___ PROVIDED MATERIAL

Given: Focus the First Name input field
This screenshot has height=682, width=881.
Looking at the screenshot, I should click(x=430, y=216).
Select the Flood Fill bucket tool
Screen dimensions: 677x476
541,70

______

STATED PROBLEM: Output the material above line for line, without changing anything.

RESPONSE:
Given: Focus the First Name input field
This screenshot has height=682, width=881.
Looking at the screenshot, I should click(x=430, y=216).
Select the Flood Fill bucket tool
Screen dimensions: 677x476
541,70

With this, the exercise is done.